We are now on the third day of the Democratic National Convention (DNC). I have watched most all of the major prime time speeches, thanks to the straight up coverage of CSPAN. That would correspondingly be of no thanks to the broadcast and cable networks, who cover so little of the convention itself that you wonder why they are there at all. The answer, of course, is that they are there because they think, in fact are convinced, that they are the story. The pompous, insipid and mindless babbling is simply pathetic beyond belief. It is torture to listen to.

My wife was, uncharacteristically, sitting with me watching most of Monday night’s festivities, and part of Tuesday’s including Hillary’s video tribute and speech. Her comment when asked to give her reaction on the convention was that whoever programmed the music for the event, and specifically for the intro and exit of the different speakers, should be taken out and flogged. Considering that horrid Muzak version of "You’re Still The One" that was played on either side of Ted Kennedy’s inspirational appearance, not to mention most other canned music I have heard, I agree.

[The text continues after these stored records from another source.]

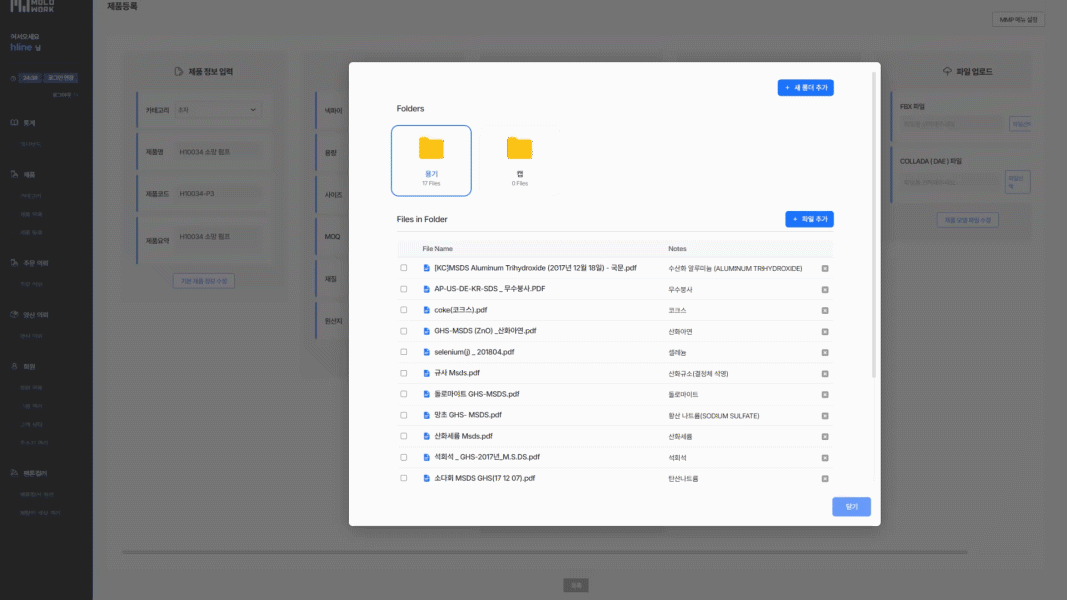Viewport: 1067px width, 600px height.
Task: Click PDF file icon of selenium(j) _ 201804.pdf
Action: tap(426, 352)
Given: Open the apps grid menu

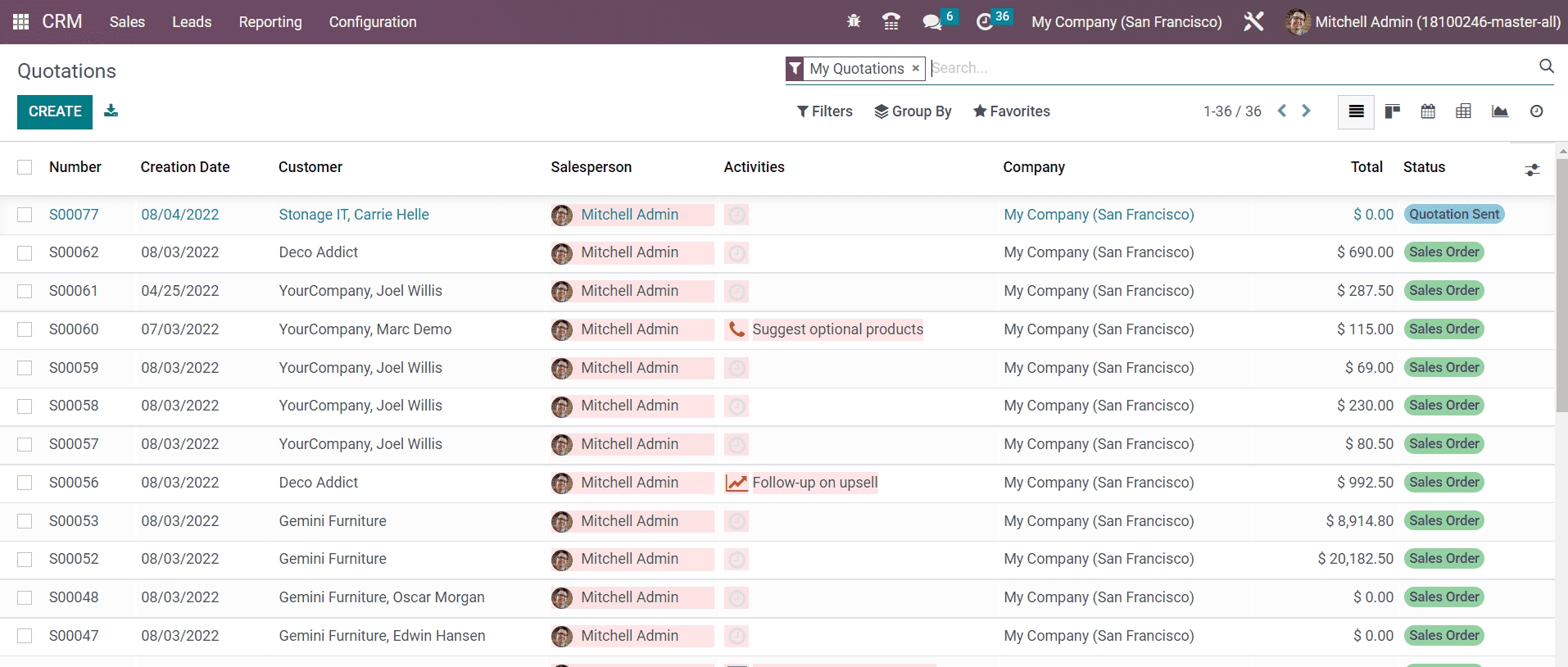Looking at the screenshot, I should click(21, 22).
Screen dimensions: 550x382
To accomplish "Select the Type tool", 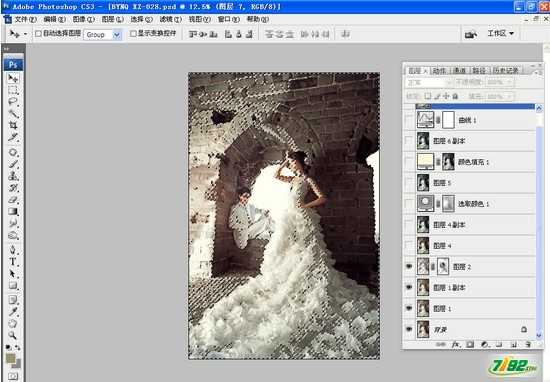I will (x=13, y=262).

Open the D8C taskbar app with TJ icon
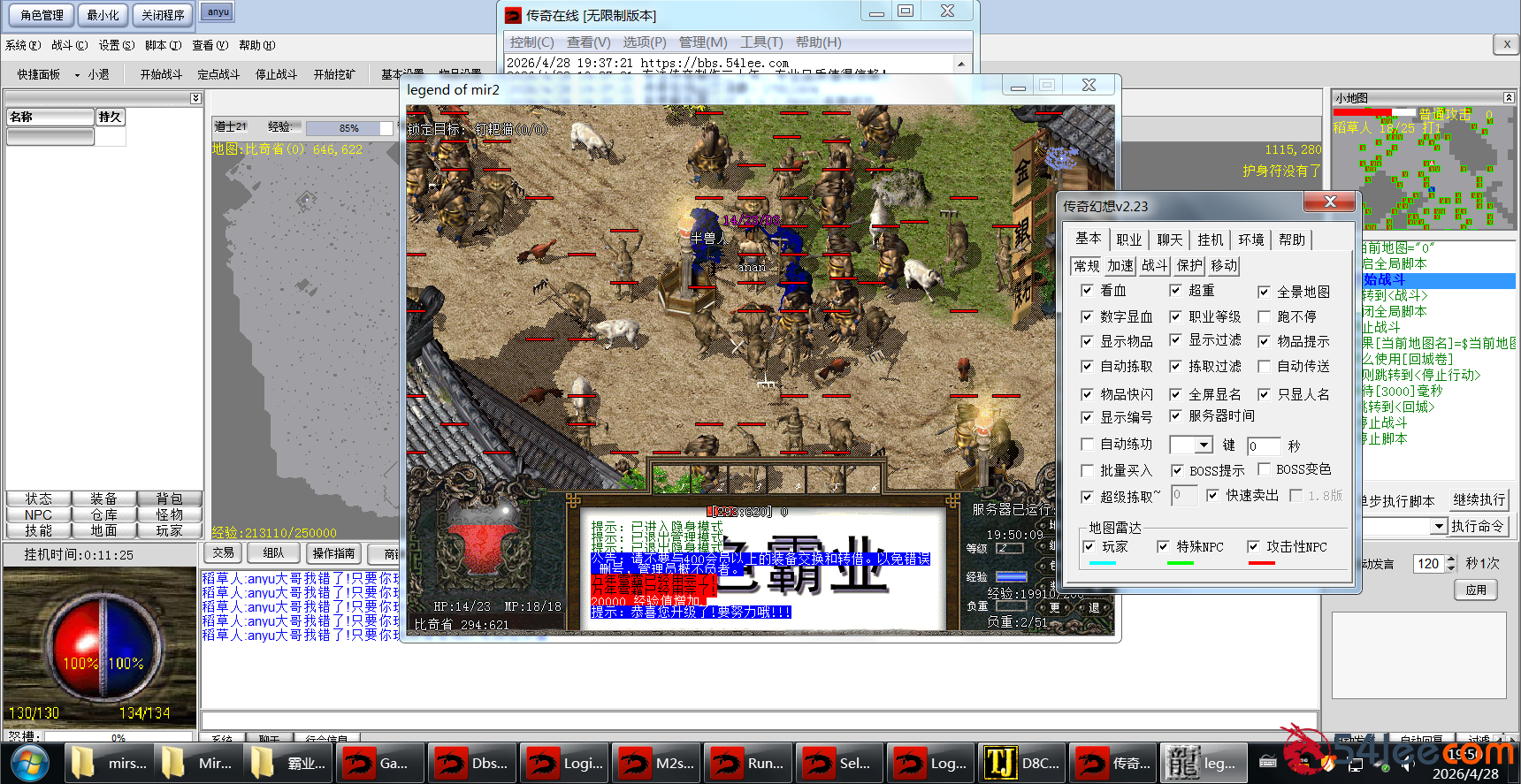1021,763
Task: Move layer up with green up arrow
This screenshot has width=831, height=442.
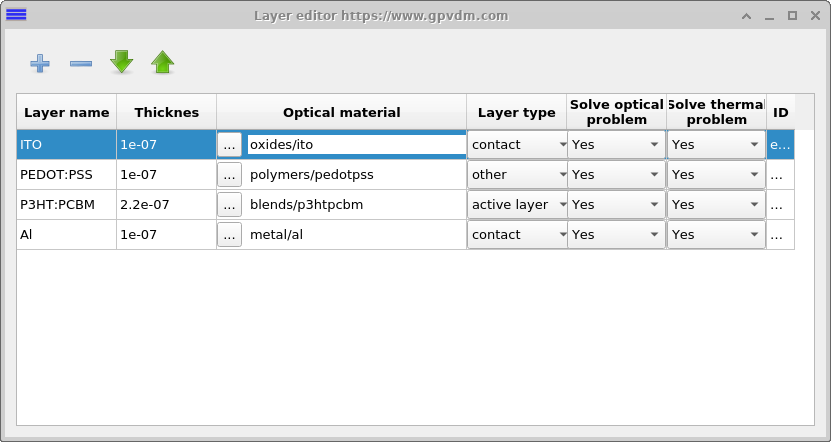Action: 163,63
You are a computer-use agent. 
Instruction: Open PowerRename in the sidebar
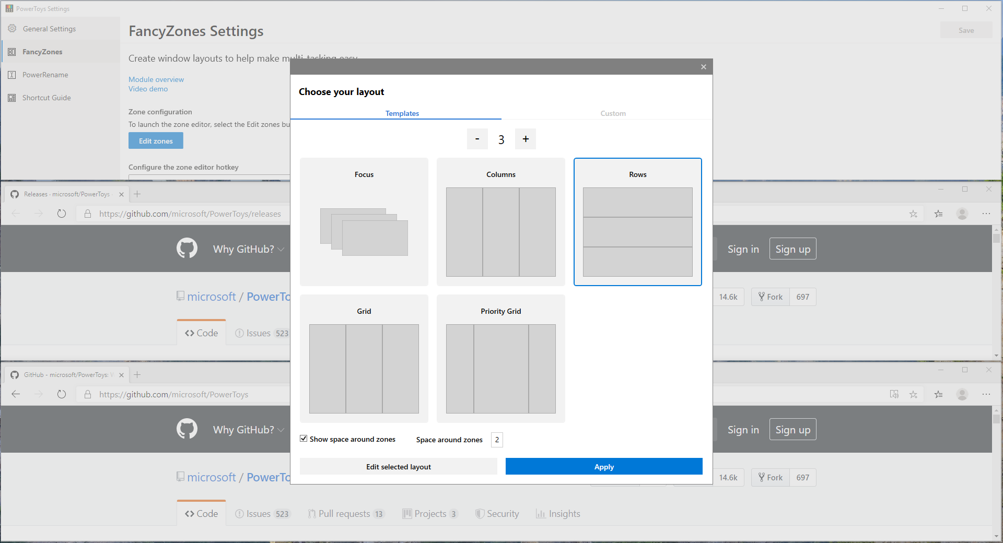[45, 75]
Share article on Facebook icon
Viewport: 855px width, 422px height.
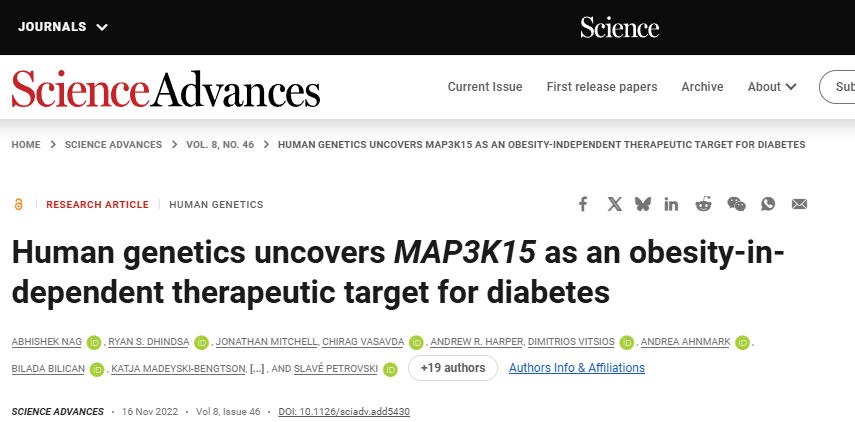click(x=583, y=204)
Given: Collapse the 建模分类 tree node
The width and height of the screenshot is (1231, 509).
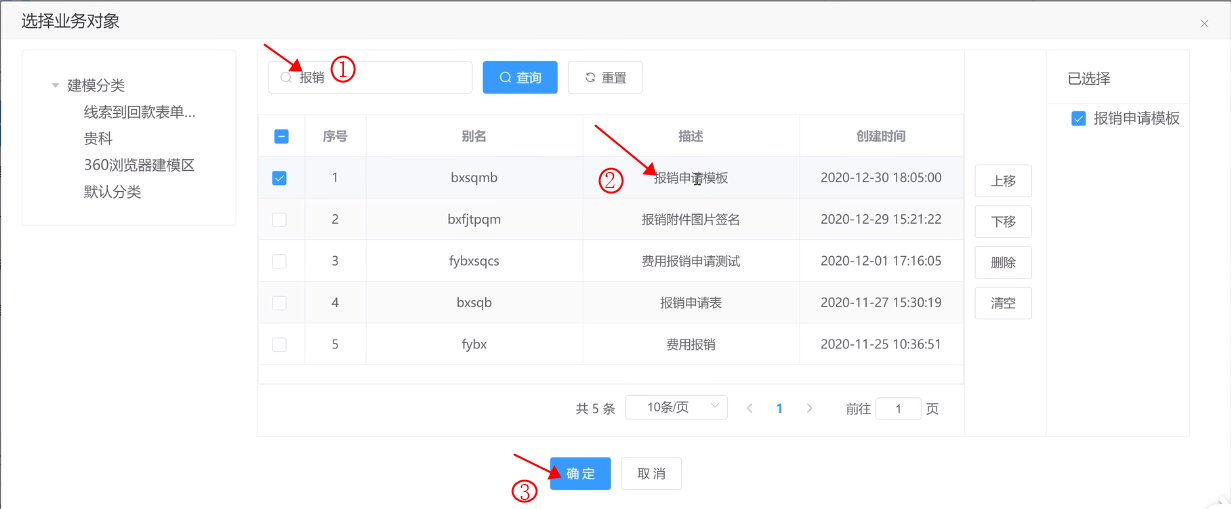Looking at the screenshot, I should point(56,86).
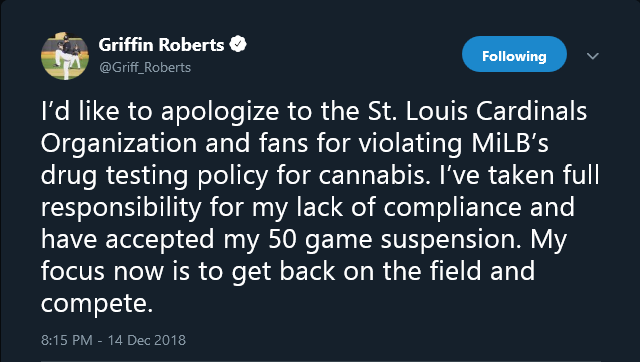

For the most part, it has been worse than I would expect from the Republicans, much less the Democrats. It is torture to listen to.

Sadly, that is, save for a fleeting reference by Dennis Kucinich, pretty much as close to the issue of torture as has been achieved at the DNC. The torture regime that has been instituted as the unabashed official policy of the United States is perhaps the single biggest and best example, part and parcel with the Iraq War, of the criminality and moral hell the Bush/Cheney Administration has plunged us into. It is what the rest of the world knows and sees, and what we must pull ourselves up from and rise above. Apparently it is just a little too uncomfortable for our elected leaders, party delegates and the Obama campaign to discuss though. "Change" for this crowd clearly does not include openly discussing the singularly important topic of US torture policy, the one thing that must be changed for the US to recover any global credibility.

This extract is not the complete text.